Get to Know: The DAM's Neighbor, Clyfford Still Museum
Modern Masters: 20th Century Icons from the Albright-Knox Art Gallery at the DAM is presented in conjunction with a special exhibition at the Clyfford Still Museum titled 1959: The Albright-Knox Art Gallery Exhibition Recreated, which recreates Still’s landmark 1959 exhibition at Buffalo’s Albright-Knox Art Gallery. What should visitors know about the Clyfford Still Museum before they go? What exactly IS the Clyfford Still Museum? And who is this guy, Clyfford Still?
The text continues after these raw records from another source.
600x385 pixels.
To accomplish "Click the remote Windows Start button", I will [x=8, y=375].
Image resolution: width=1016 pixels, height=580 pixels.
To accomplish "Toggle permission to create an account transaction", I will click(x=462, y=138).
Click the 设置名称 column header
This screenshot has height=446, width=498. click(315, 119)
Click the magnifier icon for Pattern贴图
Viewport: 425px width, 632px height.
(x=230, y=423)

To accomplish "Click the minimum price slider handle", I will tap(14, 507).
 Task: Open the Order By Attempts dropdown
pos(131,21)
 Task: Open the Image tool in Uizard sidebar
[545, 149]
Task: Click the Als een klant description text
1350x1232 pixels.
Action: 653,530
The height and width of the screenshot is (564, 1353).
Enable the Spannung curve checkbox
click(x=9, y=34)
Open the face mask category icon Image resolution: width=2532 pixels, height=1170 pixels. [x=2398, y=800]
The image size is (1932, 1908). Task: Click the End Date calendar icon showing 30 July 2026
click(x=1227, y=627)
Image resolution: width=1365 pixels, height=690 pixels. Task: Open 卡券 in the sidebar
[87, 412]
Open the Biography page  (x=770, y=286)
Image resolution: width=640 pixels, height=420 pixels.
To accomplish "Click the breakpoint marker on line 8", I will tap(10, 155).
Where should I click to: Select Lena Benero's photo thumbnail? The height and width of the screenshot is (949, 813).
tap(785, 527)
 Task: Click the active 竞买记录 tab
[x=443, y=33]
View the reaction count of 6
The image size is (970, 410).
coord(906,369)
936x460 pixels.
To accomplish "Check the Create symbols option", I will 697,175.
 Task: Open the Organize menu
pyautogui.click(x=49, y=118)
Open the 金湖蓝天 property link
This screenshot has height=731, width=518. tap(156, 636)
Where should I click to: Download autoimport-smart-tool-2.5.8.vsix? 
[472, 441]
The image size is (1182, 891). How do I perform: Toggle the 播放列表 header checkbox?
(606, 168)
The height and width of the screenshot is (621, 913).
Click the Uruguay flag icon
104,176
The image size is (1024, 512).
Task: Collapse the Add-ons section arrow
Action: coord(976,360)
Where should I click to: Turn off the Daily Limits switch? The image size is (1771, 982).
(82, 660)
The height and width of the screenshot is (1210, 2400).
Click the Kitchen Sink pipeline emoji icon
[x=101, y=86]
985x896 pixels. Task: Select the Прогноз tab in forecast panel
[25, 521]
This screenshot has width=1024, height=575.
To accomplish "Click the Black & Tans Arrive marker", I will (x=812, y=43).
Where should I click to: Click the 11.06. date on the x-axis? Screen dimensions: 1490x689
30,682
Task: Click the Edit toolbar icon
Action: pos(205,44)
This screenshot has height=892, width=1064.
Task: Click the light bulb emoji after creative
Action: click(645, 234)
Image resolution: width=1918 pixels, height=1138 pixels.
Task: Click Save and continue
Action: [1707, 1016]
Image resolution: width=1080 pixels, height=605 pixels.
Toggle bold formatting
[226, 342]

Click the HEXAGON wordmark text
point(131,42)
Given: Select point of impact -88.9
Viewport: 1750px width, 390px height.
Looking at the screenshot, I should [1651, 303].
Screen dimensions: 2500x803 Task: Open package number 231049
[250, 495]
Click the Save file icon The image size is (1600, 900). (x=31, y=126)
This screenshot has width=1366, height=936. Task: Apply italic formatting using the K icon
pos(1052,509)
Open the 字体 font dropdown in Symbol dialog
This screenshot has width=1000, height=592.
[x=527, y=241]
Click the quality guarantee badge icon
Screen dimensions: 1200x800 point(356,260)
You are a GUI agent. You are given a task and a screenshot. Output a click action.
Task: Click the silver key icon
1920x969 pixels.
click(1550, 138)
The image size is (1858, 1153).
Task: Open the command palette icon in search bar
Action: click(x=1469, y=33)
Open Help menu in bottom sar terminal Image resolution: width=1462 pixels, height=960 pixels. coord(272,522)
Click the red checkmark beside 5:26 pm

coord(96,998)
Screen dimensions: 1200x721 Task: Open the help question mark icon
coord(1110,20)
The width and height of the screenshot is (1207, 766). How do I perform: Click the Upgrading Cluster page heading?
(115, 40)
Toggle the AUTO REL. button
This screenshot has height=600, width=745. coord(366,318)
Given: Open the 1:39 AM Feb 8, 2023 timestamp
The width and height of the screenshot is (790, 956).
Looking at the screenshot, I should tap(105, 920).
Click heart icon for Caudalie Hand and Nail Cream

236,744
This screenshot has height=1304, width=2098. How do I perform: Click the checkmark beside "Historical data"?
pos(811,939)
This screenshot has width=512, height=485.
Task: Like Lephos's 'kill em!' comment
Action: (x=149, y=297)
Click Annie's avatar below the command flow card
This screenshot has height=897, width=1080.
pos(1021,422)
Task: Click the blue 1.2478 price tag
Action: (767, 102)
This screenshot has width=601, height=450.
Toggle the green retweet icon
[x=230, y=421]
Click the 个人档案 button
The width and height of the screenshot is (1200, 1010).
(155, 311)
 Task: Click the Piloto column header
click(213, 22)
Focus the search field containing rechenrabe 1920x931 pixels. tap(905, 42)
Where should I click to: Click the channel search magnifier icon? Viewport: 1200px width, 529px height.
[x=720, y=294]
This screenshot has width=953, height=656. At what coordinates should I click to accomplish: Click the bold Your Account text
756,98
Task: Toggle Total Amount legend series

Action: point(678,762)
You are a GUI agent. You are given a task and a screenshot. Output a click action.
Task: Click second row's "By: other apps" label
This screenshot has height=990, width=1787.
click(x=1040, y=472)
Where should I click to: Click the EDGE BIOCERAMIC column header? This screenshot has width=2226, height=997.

The Clyfford Still Museum was founded to promote public and scholarly understanding of the late artist’s work, through the presentation and preservation of the Clyfford Still and Patricia Still estates, totaling approximately 2,800 artworks donated to the City of Denver in 2004 and 2005. Considered one of the most important artists of the twentieth century, Still was among the first generation of abstract expressionist artists who developed a new and powerful approach to painting in the years immediately following World War II. The museum, designed by Allied Works Architecture, allows visitors the unique experience to understand the legacy of Clyfford Still, an artist whose life has been shrouded in mystery and the bulk of whose work was hidden from public view for more than 30 years.
About Clyfford Still
Born in North Dakota in 1904, Clyfford Still spent the first 30 years of his life in western Washington state and southern Canada. His early works, from the first half of the 1930s, are marked by an exaggerated figurative style, but by the late 1930s Still began to simplify his forms, shifting from representational painting to abstraction.
Still’s mature style, marked by purely abstract form and monumental scale, was achieved early in his career and years before his contemporaries, causing the artist to be widely considered as one of abstract expressionism’s first innovators. His work also inspired a variant of the movement in San Francisco’s Bay Area, where Still lived for most of the 1940s and was an influential teacher. Scholars consider Still alongside Willem de Kooning, Jackson Pollock, Mark Rothko, and Barnett Newman in identifying the most significant contributors to the abstract expressionist movement.
In the late 1940s, Still began showing with The Art of This Century and Betty Parsons Gallery in New York, the two galleries responsible for introducing American abstract expressionism to the world. Still’s relationship with the art world was tumultuous, however, and in 1951, shortly after moving to New York, he ended his involvement with commercial galleries. In 1961, he moved from New York to Maryland, further severing his ties with the art world.
From 1950 until his death in 1980, Still exerted enormous control over how his works were exhibited, selling very little art and frequently rejecting exhibition opportunities. Believing that his purity of vision could be maintained only if his work could be shown in a setting as a single body, he gifted two large groups of work to the Albright-Knox Art Gallery in Buffalo and the San Francisco Museum of Modern Art, with the restriction that the works could never travel or be shown among other artists’ works. In 1979, New York’s Metropolitan Museum of Art organized the largest survey of Still’s art, which was the most comprehensive retrospective of his lifetime and the largest presentation ever afforded by the institution to the work of a living artist.
The Still estate and will
After the artist’s death in 1980, the Clyfford Still estate was sealed off from public and scholarly view. Still’s will stipulated that his estate be given in its entirety to an American city willing to establish a permanent quarters dedicated solely to his work, ensuring its survival for exhibition and study. In August 2004, the City of Denver, under the leadership of then-mayor John Hickenlooper, was selected by Still’s wife, Patricia Still, to receive the substantial Still collection. In 2005, Patricia Still also selected Denver to receive her own estate, which included select paintings by her husband as well as his complete archives.
The Clyfford Still Museum collection, which represents nearly 95 percent of the artist’s lifetime output, comprises approximately 2,800 works created by the artist from 1920 through 1980, including 825 paintings, 1,850 works on paper, drawings and prints, and three sculptures. The collection also encompasses the artist’s archives, including personal letters, photographs, journals, sketchbooks, and other documentation of Still’s work. These materials provide new scholarship and interpretive opportunities and enrich museum visitor experiences with insight into Still and his creative evolution. In addition, direct correspondence between Still and other leading artists of the time reveal the esteem in which his contemporaries held him. These letters and documents remain of considerable value in the ongoing evaluation of Clyfford Still and mid-century American art.